Maybe it's the new bras; maybe it's the new blog. Hell, maybe it's Maybelline. But last night my DH - actually, I find that far too cutesy. Please be advised that, depending on my mood, the D can stand for 'damn', 'dumbass', OR 'darling'. Or any number of things, I'm pretty creative that way.
Last night, my DH asked me, very gently and sincerely, if I am having an affair. Now this is generally not the appropriate response - I know he is just seeking affirmation of my love, blah blah blah, and I should be supportive and loving - but I said, "Oh, yeah. In allll my spare time, right?" Wait - what's that dripping sound? You guessed it: sarcasm.

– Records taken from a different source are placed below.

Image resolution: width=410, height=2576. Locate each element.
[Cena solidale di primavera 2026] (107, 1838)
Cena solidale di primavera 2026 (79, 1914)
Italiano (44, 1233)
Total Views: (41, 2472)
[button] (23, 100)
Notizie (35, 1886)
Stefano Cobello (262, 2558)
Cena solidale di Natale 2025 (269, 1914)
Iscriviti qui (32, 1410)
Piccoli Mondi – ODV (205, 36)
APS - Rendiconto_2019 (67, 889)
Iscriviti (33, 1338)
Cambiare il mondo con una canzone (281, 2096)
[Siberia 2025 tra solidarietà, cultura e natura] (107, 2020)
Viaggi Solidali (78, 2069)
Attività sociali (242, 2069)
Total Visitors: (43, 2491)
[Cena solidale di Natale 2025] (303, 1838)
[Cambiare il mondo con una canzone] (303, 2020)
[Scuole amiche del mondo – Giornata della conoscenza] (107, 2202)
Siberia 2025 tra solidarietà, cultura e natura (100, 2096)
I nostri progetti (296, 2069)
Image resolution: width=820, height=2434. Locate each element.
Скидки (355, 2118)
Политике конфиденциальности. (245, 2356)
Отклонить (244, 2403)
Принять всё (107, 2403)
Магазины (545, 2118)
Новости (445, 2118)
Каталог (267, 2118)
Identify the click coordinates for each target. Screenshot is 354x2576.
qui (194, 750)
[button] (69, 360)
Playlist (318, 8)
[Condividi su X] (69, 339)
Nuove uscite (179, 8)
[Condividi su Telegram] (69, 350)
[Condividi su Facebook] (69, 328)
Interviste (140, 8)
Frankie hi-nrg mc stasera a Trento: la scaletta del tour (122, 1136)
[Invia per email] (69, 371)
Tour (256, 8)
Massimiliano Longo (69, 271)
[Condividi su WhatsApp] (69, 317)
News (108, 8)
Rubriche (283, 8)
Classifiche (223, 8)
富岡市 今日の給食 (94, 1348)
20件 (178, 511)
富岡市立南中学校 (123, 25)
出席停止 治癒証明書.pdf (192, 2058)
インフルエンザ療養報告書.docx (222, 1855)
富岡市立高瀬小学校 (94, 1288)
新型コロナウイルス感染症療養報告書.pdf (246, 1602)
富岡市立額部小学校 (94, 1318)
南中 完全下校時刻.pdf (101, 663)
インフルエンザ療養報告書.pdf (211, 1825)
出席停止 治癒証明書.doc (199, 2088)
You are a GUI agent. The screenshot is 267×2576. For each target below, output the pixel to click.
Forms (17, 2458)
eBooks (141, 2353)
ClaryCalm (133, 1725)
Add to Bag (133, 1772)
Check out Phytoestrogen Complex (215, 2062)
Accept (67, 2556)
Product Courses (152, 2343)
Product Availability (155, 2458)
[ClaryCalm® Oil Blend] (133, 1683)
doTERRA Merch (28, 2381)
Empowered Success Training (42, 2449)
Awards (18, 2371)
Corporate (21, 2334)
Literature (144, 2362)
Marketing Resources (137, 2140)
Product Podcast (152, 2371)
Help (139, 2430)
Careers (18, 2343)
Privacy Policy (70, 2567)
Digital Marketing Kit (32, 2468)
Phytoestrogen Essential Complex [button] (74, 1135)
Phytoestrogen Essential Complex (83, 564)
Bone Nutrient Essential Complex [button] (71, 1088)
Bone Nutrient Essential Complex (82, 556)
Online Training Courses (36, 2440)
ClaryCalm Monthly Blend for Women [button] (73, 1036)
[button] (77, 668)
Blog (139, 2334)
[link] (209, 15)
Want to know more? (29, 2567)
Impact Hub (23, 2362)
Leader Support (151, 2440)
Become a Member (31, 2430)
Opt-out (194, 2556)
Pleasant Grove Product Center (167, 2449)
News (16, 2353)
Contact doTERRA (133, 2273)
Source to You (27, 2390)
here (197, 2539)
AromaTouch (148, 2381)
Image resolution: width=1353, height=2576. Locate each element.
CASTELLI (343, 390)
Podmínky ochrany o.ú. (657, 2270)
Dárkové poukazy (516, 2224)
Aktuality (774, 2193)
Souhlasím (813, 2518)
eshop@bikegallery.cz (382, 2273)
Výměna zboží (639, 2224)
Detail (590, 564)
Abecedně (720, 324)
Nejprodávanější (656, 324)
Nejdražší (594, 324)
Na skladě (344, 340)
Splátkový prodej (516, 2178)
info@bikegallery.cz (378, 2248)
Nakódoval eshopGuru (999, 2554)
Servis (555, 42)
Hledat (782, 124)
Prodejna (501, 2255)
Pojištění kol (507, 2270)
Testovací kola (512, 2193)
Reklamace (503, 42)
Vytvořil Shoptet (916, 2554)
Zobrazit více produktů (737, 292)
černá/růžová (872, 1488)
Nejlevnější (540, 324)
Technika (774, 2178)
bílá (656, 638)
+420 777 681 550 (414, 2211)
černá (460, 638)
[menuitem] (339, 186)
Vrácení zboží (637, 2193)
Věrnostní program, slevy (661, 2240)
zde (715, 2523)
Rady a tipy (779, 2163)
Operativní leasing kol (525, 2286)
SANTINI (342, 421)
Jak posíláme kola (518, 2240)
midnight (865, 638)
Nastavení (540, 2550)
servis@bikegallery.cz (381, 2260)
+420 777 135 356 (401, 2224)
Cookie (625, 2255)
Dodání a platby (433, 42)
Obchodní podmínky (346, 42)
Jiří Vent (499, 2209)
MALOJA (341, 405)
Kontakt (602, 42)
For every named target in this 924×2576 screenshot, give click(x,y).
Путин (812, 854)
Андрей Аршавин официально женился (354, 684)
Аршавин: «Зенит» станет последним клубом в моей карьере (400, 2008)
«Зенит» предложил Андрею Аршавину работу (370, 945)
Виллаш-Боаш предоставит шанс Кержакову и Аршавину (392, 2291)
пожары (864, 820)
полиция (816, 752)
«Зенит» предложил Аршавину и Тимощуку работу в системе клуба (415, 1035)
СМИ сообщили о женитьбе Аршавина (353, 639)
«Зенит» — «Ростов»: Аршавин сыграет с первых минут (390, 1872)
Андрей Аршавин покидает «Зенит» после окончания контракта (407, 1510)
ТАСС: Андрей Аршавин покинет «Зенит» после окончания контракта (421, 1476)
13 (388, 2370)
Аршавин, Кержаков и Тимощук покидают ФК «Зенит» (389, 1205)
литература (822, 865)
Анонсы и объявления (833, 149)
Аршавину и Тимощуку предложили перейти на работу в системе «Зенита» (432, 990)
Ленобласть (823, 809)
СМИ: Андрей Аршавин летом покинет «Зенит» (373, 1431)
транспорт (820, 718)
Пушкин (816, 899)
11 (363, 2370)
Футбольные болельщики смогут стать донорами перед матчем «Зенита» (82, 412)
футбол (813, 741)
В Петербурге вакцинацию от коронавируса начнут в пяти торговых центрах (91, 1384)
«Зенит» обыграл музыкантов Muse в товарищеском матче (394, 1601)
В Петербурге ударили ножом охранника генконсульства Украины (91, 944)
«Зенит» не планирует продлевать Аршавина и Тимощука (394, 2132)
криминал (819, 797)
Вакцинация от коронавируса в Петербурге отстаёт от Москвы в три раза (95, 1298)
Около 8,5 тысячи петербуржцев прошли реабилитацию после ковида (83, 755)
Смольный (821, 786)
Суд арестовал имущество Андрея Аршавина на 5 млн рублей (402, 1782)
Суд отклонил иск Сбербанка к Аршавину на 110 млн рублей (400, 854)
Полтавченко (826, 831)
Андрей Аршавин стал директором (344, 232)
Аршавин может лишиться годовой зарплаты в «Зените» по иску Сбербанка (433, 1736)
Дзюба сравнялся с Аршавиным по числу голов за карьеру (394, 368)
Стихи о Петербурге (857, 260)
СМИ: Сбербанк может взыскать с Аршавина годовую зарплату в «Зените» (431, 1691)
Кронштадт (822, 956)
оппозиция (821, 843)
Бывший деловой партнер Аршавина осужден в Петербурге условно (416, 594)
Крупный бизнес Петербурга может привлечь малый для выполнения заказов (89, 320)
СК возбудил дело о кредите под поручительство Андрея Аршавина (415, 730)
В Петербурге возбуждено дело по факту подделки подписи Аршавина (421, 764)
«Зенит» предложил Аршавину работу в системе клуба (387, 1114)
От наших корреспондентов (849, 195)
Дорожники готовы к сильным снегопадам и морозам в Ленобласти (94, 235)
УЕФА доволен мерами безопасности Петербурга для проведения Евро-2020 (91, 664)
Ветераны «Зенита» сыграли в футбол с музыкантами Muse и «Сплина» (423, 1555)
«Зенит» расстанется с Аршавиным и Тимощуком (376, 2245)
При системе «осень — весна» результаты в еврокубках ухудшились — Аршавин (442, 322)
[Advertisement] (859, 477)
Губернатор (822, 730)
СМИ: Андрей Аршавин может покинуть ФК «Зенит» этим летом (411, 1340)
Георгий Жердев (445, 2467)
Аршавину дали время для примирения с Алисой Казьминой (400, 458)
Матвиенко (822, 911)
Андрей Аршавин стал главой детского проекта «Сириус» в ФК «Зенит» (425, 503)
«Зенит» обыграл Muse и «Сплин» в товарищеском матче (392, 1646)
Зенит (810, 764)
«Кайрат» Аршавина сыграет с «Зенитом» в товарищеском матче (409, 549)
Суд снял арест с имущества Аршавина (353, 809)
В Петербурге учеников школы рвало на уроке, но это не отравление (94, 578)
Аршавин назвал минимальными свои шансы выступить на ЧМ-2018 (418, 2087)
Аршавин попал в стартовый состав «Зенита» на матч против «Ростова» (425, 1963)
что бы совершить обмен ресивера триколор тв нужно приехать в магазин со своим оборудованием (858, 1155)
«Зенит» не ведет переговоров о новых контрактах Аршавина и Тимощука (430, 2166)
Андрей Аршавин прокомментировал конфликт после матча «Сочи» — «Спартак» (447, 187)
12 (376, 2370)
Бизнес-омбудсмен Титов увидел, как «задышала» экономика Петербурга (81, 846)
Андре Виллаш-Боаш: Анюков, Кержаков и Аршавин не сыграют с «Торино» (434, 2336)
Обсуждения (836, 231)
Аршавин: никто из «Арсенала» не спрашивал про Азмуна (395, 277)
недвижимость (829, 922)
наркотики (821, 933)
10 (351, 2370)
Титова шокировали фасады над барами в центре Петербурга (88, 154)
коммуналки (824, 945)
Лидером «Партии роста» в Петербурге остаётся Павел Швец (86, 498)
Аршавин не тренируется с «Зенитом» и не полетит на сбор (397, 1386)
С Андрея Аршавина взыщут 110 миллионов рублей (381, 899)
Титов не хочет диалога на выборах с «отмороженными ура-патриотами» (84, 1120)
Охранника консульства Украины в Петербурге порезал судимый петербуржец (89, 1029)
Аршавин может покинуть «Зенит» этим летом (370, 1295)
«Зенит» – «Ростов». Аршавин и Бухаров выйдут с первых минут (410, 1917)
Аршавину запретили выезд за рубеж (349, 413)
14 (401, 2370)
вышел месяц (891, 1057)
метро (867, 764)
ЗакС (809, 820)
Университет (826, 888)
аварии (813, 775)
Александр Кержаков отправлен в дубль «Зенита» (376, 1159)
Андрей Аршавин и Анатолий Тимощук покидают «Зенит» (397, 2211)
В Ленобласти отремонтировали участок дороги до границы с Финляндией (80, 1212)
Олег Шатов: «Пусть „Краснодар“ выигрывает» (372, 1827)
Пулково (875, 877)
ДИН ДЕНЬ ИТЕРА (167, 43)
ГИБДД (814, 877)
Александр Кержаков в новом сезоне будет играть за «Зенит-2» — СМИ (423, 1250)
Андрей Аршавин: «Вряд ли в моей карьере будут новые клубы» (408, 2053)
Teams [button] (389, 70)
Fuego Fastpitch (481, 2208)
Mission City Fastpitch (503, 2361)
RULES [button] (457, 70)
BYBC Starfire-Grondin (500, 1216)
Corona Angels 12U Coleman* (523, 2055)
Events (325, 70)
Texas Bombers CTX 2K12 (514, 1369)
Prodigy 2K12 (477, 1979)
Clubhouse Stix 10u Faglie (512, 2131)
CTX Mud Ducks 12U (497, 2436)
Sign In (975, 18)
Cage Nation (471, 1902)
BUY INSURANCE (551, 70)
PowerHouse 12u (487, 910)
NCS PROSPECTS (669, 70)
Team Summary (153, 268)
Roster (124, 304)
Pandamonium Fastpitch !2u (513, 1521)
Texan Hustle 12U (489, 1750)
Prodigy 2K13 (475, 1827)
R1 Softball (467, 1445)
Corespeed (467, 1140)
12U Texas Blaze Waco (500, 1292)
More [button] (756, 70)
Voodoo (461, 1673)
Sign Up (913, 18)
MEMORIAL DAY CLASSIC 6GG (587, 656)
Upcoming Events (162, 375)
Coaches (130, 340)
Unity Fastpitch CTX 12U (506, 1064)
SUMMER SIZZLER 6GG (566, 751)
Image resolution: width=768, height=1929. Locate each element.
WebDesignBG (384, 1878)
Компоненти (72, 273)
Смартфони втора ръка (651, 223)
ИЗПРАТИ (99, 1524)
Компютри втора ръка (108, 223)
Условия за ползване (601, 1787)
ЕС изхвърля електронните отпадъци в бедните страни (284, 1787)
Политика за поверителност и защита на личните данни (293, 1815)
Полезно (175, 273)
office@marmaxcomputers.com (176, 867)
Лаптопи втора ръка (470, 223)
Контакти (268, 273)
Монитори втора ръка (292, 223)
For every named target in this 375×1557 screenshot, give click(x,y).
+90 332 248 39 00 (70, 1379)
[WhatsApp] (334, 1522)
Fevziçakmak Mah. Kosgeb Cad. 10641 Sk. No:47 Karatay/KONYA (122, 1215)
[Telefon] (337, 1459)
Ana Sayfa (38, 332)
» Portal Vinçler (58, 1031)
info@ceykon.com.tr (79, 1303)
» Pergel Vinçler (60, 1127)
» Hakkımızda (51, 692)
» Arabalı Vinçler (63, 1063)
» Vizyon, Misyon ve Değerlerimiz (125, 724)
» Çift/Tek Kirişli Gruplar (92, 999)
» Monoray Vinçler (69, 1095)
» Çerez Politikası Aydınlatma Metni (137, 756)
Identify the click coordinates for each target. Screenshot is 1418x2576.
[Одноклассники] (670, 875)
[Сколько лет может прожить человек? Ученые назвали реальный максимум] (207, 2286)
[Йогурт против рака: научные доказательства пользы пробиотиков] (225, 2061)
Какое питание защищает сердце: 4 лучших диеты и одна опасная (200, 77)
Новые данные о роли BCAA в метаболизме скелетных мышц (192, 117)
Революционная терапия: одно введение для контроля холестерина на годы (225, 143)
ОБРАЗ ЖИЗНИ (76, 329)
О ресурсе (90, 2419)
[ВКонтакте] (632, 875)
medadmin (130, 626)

But seriously, with two kids, a mild home-cleanliness obsession, dinners to cook, blogs to write, Facebook to check, honestly: who has time?
So: seven signs your wife is NOT having an affair.
1. She claims to be going to the gym, but then leaves the house dressed in (get this!) unflattering gym clothes, no makeup and stinky runners and returns home sweaty, tired, and able to do more push-ups than you. (Ouch! Little jab there, dear.)
2. She receives no mysterious phone calls, and in fact: no phone calls at all!
3. She says she's "just checking her Facebook", but when you sneak a peek at her computer you find her checking her Facebook! Maybe even playing WordTwist!
4. After having at best an ... er ... relaxed approach to leg hair removal over the past several years, she starts to not shave her legs! Just like before!
5. She claims to be "taking the kids to see a movie" or "pick up a few things at the grocery store", and then takes the kids to see a movie! Or returns home with groceries! Oh, the humanity!
6. The bra-delivery man turned out to be totally fugly. And the mailman's a woman. Also fugly.
7. She hasn't actually left the house for longer than a half-hour without a screaming infant in tow for nearly a year.
So rest easy, my damn, darling husband. You're the only one for me.